Task -
Write out the passage of the kernel configuration thread below from "If you need" to "misery. Small problem, easily fixed.".

Source document -
If you need any more info, please let me know.

Thanks!

----------

## pappy_mcfae

Good work on the kernel setup. For the most part, you were spot on with it. The thing which was causing your problem was the fact that the OHCI USB driver was a module. USB drivers are best compiled into the kernel. Also, since the UHCI was also on, it may have been adding to the misery. Small problem, easily fixed.

Click here for your fixed .config. Compile as is.

For the best results, please do the following:

1) Move your .config file out of your kernel source directory ( /usr/src/linux-2.6.28-gentoo-r3 ).

2) Issue the command make mrproper. This is a destructive step. It returns the source to pristine condition. Unmoved .config files will be deleted!

3) Copy my .config into your source directory.

4) Issue the command make && make modules_install.

5) Install the kernel as you normally would, and reboot.

6) Once it boots, please post /var/log/dmesg so I can see how things loaded.

Blessed be!

Pappy

----------

## Tariella

 *pappy_mcfae wrote:*   

> Good work on the kernel setup. For the most part, you were spot on with it.

 

I was working with one of your seeds for the first kernel config (some versions ago) so the credits go to you.  :Wink: 

I was able to mess it up though.  :Embarassed: 

 *pappy_mcfae wrote:*   

> Small problem, easily fixed. 

 

Only when you know where to look.  :Wink:  It would have taken me ages of trial and error to figure out what was wrong.

Again I learned something new about kernel voodoo.  :Wink: 

I'll post my dmesg as soon as it works.

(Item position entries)

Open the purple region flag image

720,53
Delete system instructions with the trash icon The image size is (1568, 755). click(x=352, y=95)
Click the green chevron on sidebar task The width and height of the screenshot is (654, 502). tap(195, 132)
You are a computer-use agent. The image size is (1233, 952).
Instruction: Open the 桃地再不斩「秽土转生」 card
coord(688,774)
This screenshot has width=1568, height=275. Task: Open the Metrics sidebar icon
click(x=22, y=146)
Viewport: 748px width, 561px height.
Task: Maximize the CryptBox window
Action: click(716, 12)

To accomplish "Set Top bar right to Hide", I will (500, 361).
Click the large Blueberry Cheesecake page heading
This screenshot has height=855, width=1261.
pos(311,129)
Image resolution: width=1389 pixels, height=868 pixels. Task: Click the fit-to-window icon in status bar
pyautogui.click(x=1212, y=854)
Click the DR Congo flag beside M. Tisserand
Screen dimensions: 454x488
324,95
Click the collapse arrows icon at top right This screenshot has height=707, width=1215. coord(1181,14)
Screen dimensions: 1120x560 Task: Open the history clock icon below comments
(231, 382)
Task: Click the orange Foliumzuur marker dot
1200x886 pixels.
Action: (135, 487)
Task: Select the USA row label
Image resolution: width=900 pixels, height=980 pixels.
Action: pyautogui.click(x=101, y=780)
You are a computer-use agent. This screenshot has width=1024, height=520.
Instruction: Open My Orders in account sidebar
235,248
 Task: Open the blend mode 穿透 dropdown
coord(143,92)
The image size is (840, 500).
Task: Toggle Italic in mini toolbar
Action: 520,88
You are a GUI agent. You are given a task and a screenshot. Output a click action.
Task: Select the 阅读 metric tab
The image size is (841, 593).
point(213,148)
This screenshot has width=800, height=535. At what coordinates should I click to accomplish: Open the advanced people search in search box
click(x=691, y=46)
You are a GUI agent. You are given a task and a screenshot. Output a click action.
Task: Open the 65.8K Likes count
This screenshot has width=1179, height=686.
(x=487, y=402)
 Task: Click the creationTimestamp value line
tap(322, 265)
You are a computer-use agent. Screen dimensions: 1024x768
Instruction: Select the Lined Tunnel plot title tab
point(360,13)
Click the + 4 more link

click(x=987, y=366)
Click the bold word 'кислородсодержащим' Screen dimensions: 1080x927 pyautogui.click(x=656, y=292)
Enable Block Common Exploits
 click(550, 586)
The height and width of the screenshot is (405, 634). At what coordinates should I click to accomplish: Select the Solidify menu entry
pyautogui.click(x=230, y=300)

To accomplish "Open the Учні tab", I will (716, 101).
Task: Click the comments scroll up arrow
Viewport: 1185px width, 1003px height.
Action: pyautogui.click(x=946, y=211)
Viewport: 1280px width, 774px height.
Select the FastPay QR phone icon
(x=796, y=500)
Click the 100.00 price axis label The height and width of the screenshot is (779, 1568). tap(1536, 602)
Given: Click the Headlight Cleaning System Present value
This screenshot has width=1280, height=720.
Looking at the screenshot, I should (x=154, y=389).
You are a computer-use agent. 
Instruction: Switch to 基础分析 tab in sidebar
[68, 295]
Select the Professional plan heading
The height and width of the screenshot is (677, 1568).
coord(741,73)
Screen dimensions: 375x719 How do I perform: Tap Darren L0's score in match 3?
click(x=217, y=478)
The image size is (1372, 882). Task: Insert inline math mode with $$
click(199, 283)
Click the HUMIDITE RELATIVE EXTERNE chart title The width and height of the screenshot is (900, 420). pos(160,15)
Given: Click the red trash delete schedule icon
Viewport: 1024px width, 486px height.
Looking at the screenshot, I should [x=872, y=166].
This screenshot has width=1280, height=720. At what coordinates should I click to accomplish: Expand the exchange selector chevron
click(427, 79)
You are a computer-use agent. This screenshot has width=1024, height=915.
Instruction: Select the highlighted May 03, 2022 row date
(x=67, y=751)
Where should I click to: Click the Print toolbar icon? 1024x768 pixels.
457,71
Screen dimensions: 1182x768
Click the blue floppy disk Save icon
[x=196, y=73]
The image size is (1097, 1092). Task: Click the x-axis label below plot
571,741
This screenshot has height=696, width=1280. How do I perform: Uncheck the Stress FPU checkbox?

Answer to the problem -
If you need any more info, please let me know.

Thanks!

----------

## pappy_mcfae

Good work on the kernel setup. For the most part, you were spot on with it. The thing which was causing your problem was the fact that the OHCI USB driver was a module. USB drivers are best compiled into the kernel. Also, since the UHCI was also on, it may have been adding to the misery. Small problem, easily fixed.